I just saved everyone 137 words
1/2 my mercatalyst history are snacks: some shelf stable, others very shelf stable. Fruits, cheese, meat, cookies, chocolates, pasta…
@pakopako so what’s the verdict??
@jouest
that @pakopako is a target market for stuff like this and you should listen to this person rather than me?
@jouest Yes.
Dark chocolate.
@blaineg MOAR DARK CHOCOLATE
@blaineg @werehatrack Quality dark chocolate, 55% cocoa or better. Preferably without nuts, raisins or other distractions (salted is OK).
@blaineg @macromeh @werehatrack isn’t dark chocolate classified as 55% or higher?
@blaineg @macromeh @pakopako “Dark” is a US-market phenomenon. In the rest of the world, the prinsipal discriminator is between milk and plain, which is only sometimes dark. It is perfectly possible to have a 60%+ cocoa solids content, no milk involvement, and not be “dark” chocolate. I brought home a bunch of that type from New Zealand; it was good stuff.
Don’t like the food deals. Can you mix in other stuff between the food items? I feel like my membership is ticking away as every day is another food item I’m not interested in.

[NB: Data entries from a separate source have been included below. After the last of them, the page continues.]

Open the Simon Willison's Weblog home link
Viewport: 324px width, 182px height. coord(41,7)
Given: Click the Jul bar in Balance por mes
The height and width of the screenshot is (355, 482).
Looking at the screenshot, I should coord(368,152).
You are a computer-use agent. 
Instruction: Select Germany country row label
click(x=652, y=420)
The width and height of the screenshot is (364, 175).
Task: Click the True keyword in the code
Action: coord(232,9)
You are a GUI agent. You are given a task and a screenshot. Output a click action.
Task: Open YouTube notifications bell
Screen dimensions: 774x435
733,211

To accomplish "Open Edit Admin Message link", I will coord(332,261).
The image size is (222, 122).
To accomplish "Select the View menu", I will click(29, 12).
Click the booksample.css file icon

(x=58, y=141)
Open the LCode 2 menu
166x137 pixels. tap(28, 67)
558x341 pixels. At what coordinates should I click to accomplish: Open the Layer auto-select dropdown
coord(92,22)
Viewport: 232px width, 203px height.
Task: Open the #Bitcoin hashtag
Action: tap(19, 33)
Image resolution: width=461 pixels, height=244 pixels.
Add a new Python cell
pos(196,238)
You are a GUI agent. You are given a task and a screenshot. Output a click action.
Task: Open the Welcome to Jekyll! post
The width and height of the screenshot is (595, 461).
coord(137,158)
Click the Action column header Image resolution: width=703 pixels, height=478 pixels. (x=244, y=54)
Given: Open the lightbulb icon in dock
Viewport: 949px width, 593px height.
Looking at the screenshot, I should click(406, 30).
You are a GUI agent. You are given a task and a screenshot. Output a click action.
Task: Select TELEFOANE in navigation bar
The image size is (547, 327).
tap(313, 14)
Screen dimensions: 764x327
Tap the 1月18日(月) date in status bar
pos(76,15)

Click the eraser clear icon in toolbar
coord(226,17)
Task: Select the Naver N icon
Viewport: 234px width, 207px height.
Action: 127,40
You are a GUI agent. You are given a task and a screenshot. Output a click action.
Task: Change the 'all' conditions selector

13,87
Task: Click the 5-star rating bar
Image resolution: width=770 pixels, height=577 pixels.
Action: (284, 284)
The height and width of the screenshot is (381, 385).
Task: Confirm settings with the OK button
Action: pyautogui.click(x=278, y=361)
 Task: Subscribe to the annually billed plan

@hiroo Knives with speaker docks!
I loved that deluxe goat milk mac and cheese. I’m going to miss those. And those oat bars from a few years ago, the pistachio ones. Oh and those chocolate covered fruit things, Frookits? I like the ramen but its so spicy that I don’t eat it that often, so I have a big reserve built up. I’d eat less spicy ramen much more frequently. When the food being offered isn’t keto or vegan or gluten free or dairy-free chocolate or whatever, it’s usually been pretty good. I don’t buy any of the dietary restriction stuff anymore, it’s always been pretty gnarly and I never finish it. Same with the energy drinks, they’re always gross. I don’t care if stuff is past its best-by date as long as it’s edible.
@omally chocolate fruit?
Were these the Australian **Frooze-ballszz (mashed dates with jelly/nut filling and shaved coconut exterior) or the Solely fruit jerky? (Dried pineapple with banana or chocolate)
@omally @pakopako These:
https://meh.com/forum/topics/36-pack-frookits-chocolate-covered-probiotic-fruits
@Kyeh @omally Woah. Those look good
Herbal concoctions, dry rubs, hot sauces, and anything else (non-cheesy preferred) I can throw on popcorn. Also microwaveable popcorn buckets. Also salty bitter licorice. And, something you’ve never offered, subscription snack packs that send 1 or 2 unique snacks every month for a year for friends, enemies, or selves to sample and enjoy.